Stored items:
□ □ □ □ □ □ □

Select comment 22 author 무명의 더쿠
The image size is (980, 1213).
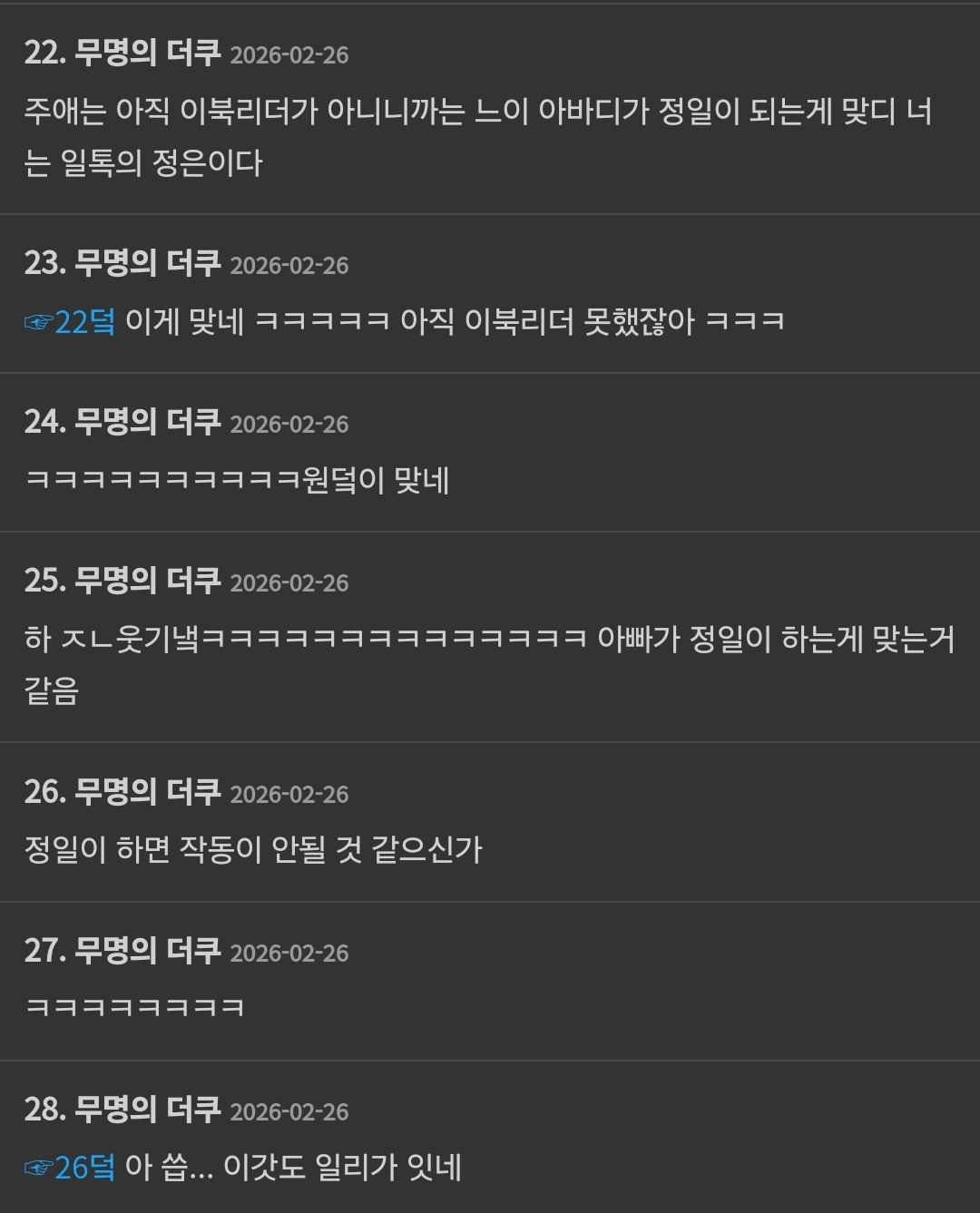click(148, 53)
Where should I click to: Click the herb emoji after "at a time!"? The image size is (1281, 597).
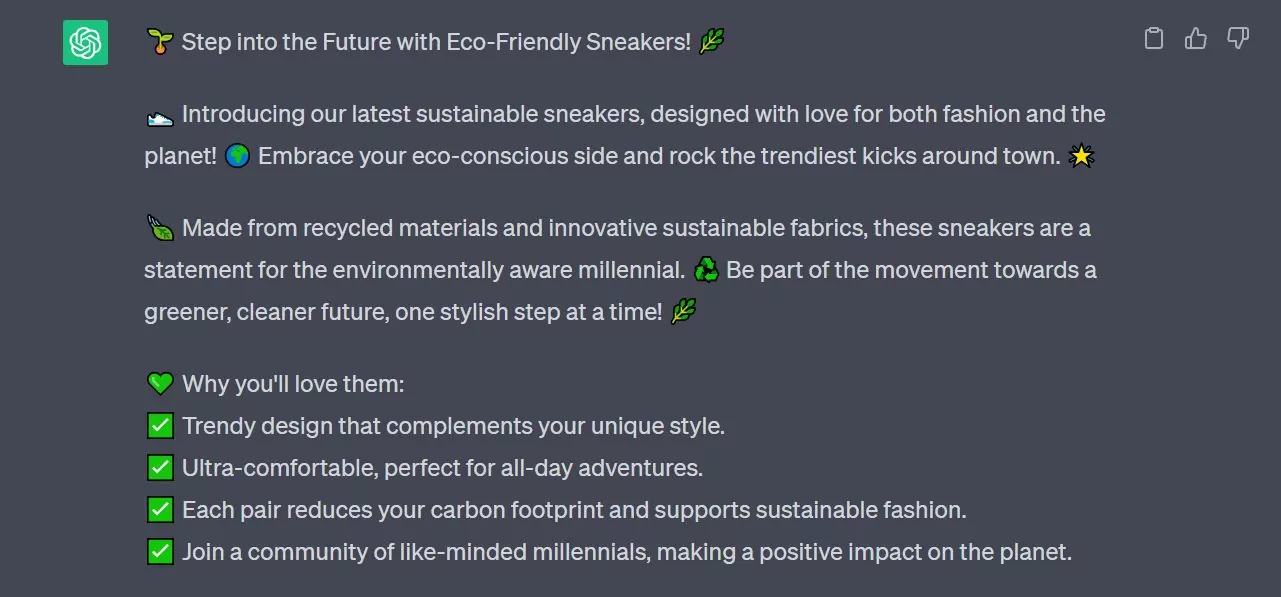(x=683, y=312)
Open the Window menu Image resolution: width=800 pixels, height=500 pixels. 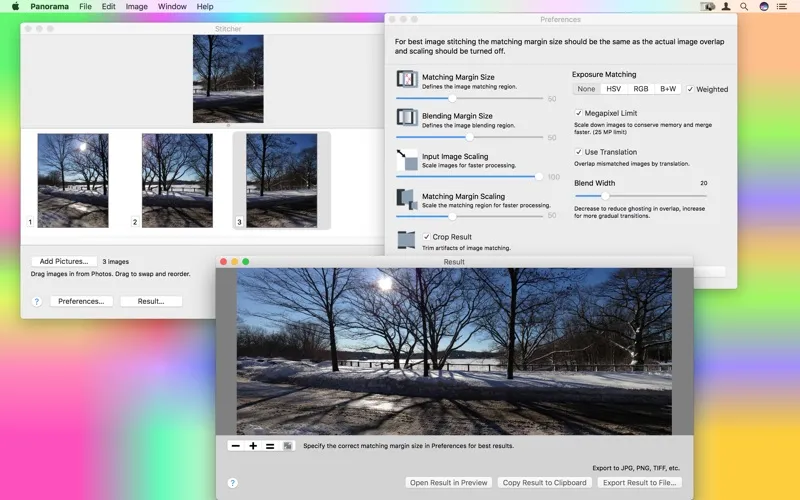(172, 6)
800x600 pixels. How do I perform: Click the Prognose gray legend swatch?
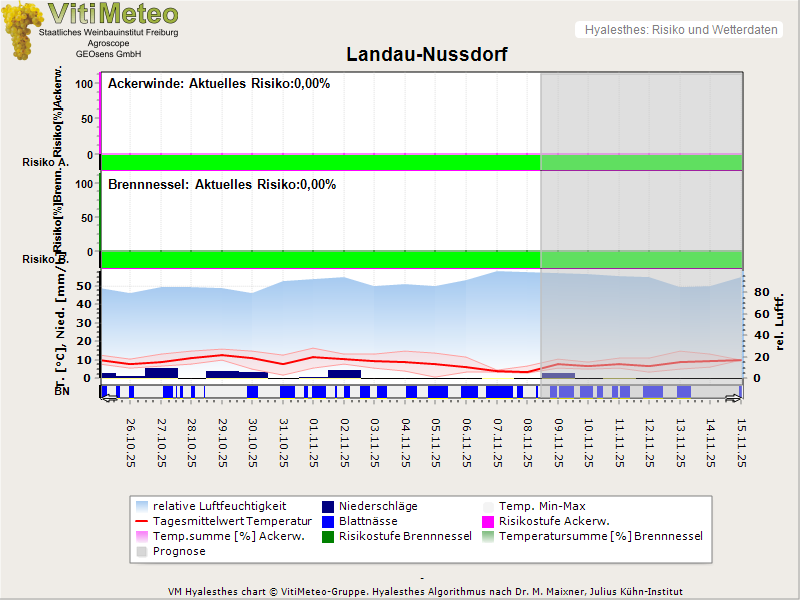(x=141, y=551)
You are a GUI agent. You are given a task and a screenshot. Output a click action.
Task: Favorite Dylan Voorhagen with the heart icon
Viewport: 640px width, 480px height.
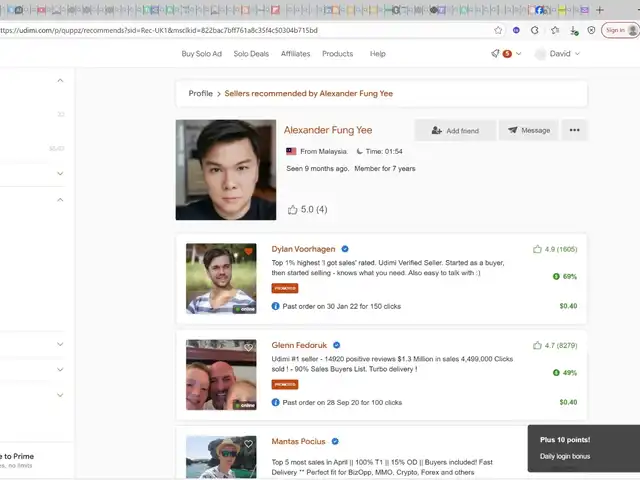click(249, 251)
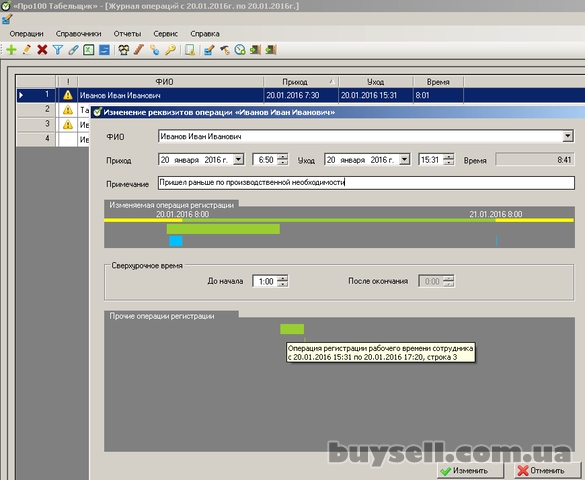Click the green plus add operation icon
The image size is (585, 480).
11,50
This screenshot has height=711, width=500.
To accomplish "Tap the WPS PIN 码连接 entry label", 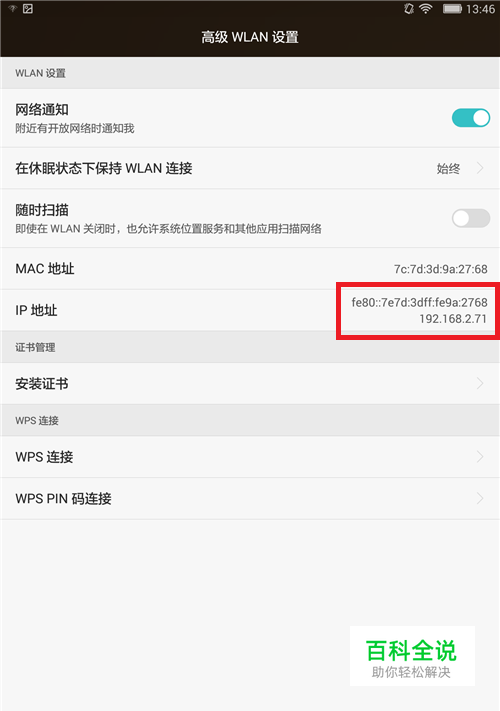I will 63,498.
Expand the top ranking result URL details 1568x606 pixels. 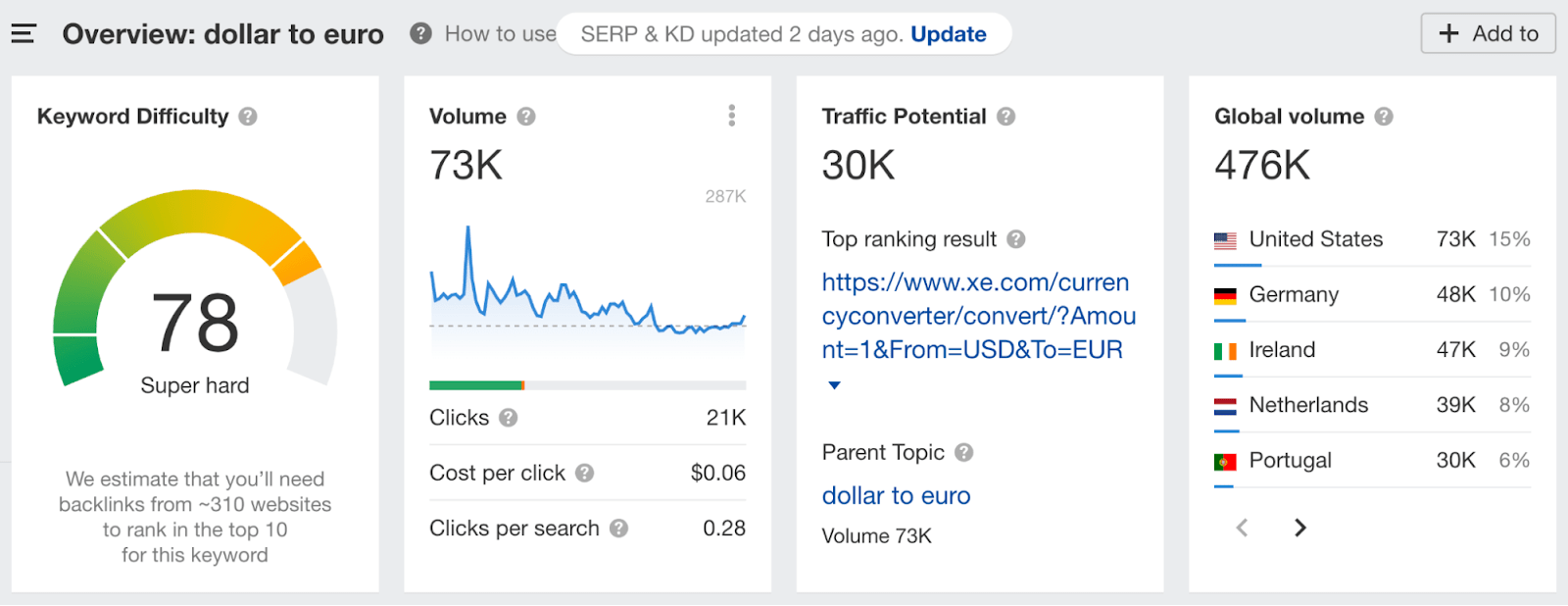[833, 385]
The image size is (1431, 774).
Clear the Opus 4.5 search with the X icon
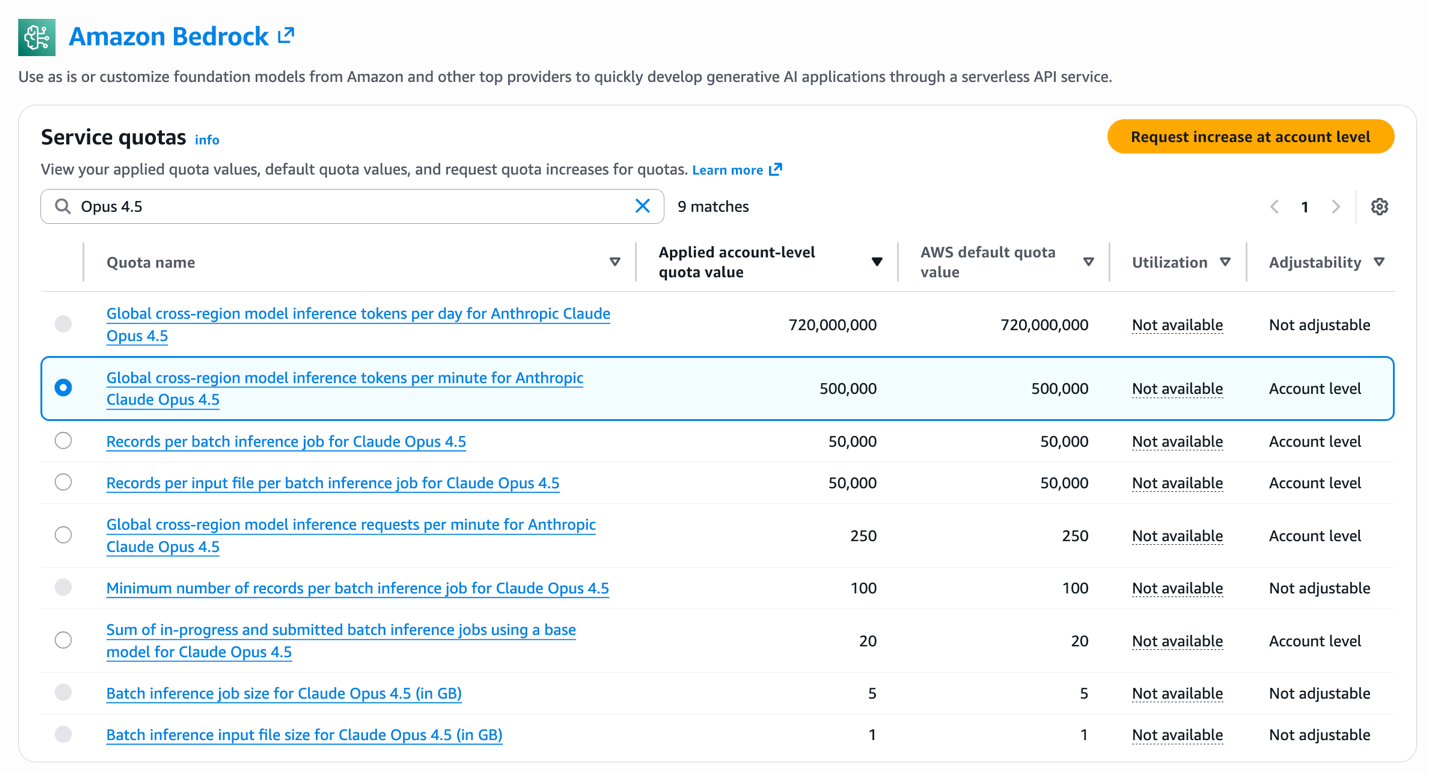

□ □ □ □ □ □ □

*What needs to be done*. An exact copy is required of the lines from the one holding "The image size is (1431, 774)." to the end of the entries above, both included; no pictures belong in it.

*Answer for this exercise*.
The image size is (1431, 774).
Clear the Opus 4.5 search with the X icon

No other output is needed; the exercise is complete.